While statistics show that the United States has a serious problem with violence, Colombia has an even more severe plague of violence.
Thus, David Brook, M.D., an addiction psychiatrist by training and a professor of community and preventive medicine at Mount Sinai School of Medicine in New York, along with American and Colombian colleagues, decided that Colombia would be the appropriate setting for exploring the causes of adolescent violence.
What they have found is that the prime cause of adolescent violence appears to be having been victimized by violence oneself. The second major contributor is illicit drug use.
Their results were reported in the August American Journal of Psychiatry.

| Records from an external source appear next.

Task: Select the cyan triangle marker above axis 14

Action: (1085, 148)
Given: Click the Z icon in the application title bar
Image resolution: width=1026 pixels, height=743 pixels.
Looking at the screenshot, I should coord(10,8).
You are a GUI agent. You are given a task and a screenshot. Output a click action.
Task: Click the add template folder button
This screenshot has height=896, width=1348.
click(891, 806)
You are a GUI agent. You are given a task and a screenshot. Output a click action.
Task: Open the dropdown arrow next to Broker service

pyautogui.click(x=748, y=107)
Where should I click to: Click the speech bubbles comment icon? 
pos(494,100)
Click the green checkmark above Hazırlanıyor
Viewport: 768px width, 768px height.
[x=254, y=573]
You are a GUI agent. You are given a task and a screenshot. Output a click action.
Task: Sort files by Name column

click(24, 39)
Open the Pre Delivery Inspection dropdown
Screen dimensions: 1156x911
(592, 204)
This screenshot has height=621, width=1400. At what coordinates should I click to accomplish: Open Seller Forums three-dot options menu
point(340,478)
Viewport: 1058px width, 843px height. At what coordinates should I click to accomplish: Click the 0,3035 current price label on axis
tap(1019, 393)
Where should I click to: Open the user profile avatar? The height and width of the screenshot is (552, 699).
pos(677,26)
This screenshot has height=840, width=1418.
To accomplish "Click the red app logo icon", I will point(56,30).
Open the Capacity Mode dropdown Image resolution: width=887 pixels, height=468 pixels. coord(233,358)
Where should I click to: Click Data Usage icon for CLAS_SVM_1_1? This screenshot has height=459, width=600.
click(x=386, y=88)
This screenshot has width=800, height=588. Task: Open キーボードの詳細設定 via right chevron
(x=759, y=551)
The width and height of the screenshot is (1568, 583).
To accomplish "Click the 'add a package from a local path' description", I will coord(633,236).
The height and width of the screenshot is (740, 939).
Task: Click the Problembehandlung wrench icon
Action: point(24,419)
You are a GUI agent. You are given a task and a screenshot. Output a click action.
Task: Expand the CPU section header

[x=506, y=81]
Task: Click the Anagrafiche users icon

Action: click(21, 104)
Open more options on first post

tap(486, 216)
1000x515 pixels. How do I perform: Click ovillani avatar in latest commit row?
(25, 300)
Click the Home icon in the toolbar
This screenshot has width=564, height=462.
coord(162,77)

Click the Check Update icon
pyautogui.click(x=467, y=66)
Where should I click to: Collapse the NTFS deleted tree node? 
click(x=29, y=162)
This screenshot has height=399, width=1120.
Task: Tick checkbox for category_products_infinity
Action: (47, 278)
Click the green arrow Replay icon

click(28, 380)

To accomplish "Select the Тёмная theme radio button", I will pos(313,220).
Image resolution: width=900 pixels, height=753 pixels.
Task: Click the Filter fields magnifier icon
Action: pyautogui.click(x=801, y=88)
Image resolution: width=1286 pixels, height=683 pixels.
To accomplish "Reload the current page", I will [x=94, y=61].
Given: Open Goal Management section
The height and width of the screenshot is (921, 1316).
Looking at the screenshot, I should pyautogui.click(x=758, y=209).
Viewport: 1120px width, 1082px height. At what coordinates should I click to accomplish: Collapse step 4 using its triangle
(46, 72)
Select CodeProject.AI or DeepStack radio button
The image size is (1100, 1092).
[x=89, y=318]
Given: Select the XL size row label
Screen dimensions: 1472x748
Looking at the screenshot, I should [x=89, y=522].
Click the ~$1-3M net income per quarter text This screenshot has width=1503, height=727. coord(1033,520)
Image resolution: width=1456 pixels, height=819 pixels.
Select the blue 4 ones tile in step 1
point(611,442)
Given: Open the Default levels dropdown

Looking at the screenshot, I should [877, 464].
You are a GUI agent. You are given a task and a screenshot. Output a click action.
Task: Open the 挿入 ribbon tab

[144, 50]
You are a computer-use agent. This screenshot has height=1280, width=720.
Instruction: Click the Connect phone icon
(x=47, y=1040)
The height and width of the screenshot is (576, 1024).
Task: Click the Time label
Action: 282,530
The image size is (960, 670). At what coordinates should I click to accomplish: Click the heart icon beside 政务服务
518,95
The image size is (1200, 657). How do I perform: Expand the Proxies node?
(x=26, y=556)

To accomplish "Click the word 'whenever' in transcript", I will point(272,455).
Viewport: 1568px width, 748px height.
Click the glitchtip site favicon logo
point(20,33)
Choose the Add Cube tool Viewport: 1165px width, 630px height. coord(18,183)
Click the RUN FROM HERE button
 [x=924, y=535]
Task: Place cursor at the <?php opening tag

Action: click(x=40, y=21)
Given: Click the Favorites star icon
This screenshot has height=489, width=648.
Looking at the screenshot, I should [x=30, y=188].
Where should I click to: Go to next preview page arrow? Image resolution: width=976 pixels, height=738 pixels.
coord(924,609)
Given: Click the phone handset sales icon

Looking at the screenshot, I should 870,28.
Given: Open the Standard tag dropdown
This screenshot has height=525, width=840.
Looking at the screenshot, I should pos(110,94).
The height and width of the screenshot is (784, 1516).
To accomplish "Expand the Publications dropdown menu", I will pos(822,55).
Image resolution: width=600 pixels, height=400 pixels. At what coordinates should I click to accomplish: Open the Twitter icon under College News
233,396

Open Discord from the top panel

Brook and his coworkers decided to focus their investigation on three Colombian cities—Bogota, Medellin, and Barranquilla. Bogota was chosen because it has a population that is diverse in socioeconomic status, has large concentrations of adolescents living in communities at various levels of urbanization, and has one of the highest rates of homicide in Colombia. Medellin was selected because it is the second-largest city in Colombia, is a major commercial and industrial center and has one of the highest homicide rates in the world. Barranquilla was picked because it is one of Colombia’s largest cities, yet has a much lower homicide rate than the other two. Illicit drug use is prevalent in all three cities.
Brook and his team randomly selected adolescents from census data and asked them to participate. Free American sports apparel and the opportunity to be part of a scientific study were used as inducements. Eighty percent of these teens—about 2,800 out of 3,500—agreed to sign on. About half were male.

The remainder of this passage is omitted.